To operate as a VASP, individuals must have a registered and licensed company in Namibia and maintain a registered office for transaction records. The legislation also aims to appoint a regulator in charge of monitoring VASPs and the services they provide. The bill states that non-compliance with the rules can result in fines of up to $10 million or imprisonment for up to 10 years.
Additionally, the legislation wants to designate a regulatory authority in charge of monitoring VASPs and the services they provide. The Regulatory Authority has the right to assign investigators, make rules, issue instructions, conduct enforcement actions against license holders and other individuals, publish guidelines, set fees, and advise the Minister on all issues related to virtual assets, among other things.
On the other hand, the Bank of Namibia (BON) has warned that cryptocurrencies are not legal tender, and individuals dealing with crypto are fully responsible for their actions. The legislation has been welcomed as a means to reduce fraud and money laundering risks while promoting a well-regulated digital asset ecosystem that encourages innovation.

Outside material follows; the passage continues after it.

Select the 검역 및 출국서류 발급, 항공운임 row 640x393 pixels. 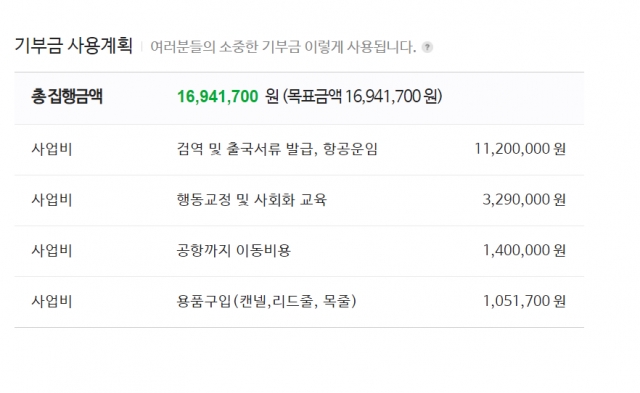click(299, 149)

In addition, on June 30, the South Korean Parliament introduced the “Virtual Asset User Protection” bill to regulate the cryptocurrency industry. The bill aims to prevent incidents like the Terra LUNA collapse. A joint task force meeting was held, and the National Assembly ordered a research service for the second stage of legislation, which may cover market-related issues.
Meanwhile, the UK has also passed the Financial Services and Markets Bill 2023, granting regulatory oversight of crypto assets and stablecoins. This move aims to strengthen the economy, provide a clear rulebook for financial services, and attract crypto companies amid legal challenges in the US.
The recent wave of regulations implemented by countries like Namibia, South Korea, and the UK about digital assets and cryptocurrencies reflects a growing recognition of the positive potential of these technologies. These regulations aim to establish a well-regulated ecosystem that safeguards consumers, prevents market abuse, reduces fraud and money laundering risks, and encourages innovation.